Mr DOYLE (Olley) - I support clause 6 of the Bill. I support it because it is clear cut and easy to interpret and because I believe that the position of an employer is fully covered. If we turn to paragraph (a)-- that is the provision which the Opposition apparently seeks to have omitted from the clause - and if we then look at the amendment put forward by the Opposition we see, I believe, that it is open to all kinds of interpretations. Somebody suggested that the Opposition's amendment might even have been framed by a lawyer. I go a little further and say that it probably was framed by a lawyer who practices in industrial law. Any person who has had any experience at all of industrial affairs will know that the insertion of the words 'which is lawful' into a section of an industrial Act takes away the right of union officials to exercise their proper capacity of entering premises or going on to a job and looking after the interests of the people whom they represent.

I have listened to the Opposition this evening. I thought earlier that Opposition members might have been sincere. They stated that they wished to have this Bill dealt with within the time that has been allotted for its debate. It seems to me that they are marking time. We heard statements made today concerning attitudes that were related to people who wore jackboots. In his concluding remarks, the Deputy Leader of the Opposition (Mr Lynch) indicated quite clearly, I think, that no matter what the majority of members of this Committee desire the way of reform in this legislation, this genuine attempt to bring about decent reform in the industrial relations field will be cast aside by the weight of numbers in the other place.

Opposition member's seem to believe that every move by this Government and by Labor people on behalf of trade unions is made with some ulterior motive and to gain some advantage. They forget that a little more than 12 months ago a very prominent member of the then Government suggested that that Government might call in foreign companies to try to act against the trade union movement in this country as a means of depriving unions of the 35-hour week that they sought. When honourable members opposite are in government they act in one way; when they are in opposition and a proposal is put forward by a Labor government they believe that we do so for ulterior motives.
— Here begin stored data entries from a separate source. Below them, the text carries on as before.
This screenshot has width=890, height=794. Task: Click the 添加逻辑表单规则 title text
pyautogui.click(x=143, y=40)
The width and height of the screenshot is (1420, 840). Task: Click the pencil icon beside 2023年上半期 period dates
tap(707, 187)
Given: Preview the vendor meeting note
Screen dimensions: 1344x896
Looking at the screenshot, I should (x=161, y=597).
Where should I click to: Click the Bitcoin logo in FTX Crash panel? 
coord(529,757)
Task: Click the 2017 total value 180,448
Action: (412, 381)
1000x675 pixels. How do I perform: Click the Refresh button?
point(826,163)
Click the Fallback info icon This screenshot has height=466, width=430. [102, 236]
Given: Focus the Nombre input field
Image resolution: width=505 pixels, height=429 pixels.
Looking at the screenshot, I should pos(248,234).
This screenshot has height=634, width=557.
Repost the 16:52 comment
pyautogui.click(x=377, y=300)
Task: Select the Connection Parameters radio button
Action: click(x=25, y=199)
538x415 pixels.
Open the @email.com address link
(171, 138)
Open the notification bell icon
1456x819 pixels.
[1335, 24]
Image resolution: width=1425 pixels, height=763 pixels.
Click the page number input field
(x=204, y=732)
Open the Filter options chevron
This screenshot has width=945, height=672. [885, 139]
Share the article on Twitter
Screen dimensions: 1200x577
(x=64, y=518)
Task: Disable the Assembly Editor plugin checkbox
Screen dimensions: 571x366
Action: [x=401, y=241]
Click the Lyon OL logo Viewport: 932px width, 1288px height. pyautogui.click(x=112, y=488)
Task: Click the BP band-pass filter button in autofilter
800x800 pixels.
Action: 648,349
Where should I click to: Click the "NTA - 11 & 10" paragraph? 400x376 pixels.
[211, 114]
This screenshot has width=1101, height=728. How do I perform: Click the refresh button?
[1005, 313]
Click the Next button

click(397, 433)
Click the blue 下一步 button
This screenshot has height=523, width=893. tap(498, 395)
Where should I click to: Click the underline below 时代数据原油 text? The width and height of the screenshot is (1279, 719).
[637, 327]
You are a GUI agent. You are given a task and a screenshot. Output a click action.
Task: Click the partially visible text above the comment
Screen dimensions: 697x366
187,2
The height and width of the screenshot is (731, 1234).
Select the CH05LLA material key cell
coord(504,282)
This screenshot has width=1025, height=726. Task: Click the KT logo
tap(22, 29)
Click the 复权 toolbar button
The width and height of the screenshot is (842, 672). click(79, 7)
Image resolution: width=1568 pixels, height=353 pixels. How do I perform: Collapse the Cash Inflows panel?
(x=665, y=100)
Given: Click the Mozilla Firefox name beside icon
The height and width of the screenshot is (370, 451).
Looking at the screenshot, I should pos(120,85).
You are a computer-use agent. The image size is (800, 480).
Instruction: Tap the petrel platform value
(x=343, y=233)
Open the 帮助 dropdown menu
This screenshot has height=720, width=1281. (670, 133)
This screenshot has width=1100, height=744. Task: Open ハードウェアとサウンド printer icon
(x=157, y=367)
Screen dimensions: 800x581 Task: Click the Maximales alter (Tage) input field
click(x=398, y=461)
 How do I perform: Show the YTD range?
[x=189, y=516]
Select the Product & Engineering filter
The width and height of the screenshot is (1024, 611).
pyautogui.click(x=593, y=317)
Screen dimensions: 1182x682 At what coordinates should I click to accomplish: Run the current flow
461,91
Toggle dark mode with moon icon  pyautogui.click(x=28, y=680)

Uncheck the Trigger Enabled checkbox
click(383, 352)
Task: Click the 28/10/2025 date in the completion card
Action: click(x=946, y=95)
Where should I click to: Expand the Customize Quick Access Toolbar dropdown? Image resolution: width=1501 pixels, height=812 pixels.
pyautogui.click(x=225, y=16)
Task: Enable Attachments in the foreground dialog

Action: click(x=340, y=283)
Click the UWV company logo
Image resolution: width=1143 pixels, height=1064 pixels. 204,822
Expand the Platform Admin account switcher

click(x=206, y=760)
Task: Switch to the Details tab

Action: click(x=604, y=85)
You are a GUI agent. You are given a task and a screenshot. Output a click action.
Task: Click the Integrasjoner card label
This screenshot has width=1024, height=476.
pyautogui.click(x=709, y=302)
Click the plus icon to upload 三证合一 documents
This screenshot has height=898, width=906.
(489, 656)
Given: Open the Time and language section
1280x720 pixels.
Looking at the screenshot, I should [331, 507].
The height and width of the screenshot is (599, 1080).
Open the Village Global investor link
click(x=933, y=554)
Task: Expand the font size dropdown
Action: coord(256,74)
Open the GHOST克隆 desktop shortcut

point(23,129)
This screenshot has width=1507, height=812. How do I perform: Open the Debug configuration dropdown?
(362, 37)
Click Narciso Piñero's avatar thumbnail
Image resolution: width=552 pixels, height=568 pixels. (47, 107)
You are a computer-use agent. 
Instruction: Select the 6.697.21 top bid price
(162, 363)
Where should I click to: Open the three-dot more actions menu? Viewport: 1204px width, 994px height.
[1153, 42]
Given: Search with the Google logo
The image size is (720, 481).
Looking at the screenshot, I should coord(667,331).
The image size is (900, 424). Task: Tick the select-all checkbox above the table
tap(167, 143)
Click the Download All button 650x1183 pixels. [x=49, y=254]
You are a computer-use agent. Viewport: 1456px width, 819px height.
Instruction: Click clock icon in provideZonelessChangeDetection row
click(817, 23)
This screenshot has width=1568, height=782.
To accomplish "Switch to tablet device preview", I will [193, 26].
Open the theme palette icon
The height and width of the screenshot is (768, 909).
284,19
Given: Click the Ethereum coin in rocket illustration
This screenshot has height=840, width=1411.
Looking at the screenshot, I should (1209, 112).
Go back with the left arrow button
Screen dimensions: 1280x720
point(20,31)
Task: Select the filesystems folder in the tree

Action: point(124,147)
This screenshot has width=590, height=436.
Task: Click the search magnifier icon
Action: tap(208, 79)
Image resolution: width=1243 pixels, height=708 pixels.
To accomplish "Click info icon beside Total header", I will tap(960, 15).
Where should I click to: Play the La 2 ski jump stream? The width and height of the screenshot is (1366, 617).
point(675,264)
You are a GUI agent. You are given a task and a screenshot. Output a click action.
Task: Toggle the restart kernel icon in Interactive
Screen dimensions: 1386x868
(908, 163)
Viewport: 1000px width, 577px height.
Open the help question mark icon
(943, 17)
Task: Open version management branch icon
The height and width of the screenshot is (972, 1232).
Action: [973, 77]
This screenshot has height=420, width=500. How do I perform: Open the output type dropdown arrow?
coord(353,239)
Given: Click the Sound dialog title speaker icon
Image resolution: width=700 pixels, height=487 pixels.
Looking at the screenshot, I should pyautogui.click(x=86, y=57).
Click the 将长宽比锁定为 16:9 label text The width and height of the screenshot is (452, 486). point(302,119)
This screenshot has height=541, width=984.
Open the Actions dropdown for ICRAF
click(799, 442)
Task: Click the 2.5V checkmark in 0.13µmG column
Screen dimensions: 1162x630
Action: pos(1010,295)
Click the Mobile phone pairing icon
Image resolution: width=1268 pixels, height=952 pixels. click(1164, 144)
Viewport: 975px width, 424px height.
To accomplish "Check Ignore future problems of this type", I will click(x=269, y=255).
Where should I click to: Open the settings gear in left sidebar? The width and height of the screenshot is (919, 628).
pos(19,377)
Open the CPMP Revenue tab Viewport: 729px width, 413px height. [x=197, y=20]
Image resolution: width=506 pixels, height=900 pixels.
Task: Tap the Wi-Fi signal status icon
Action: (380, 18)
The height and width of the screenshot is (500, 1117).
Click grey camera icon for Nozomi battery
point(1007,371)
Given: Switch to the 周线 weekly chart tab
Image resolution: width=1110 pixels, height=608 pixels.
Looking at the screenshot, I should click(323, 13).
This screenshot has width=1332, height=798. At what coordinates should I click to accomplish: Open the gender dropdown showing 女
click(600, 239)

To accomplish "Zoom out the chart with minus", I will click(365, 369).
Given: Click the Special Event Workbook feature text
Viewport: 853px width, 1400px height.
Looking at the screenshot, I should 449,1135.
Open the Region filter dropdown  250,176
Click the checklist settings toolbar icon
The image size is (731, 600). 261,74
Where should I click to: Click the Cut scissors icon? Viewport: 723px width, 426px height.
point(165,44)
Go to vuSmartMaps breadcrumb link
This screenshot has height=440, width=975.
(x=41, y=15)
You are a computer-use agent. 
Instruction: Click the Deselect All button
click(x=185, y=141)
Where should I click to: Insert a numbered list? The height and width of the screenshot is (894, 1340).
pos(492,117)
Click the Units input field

For 23 years Australia had a government that failed, and failed dismally, in the field of industrial relations and industrial affairs. Honourable members opposite this evening have offered the Government a series of items of advice. But this advice comes from failures in the industrial field. I certainly support this clause in the Bill introduced by the Minister for Labour. I believe that acceptance of this provision will lead to sanity in the industrial field and, I hope, peace in industry generally.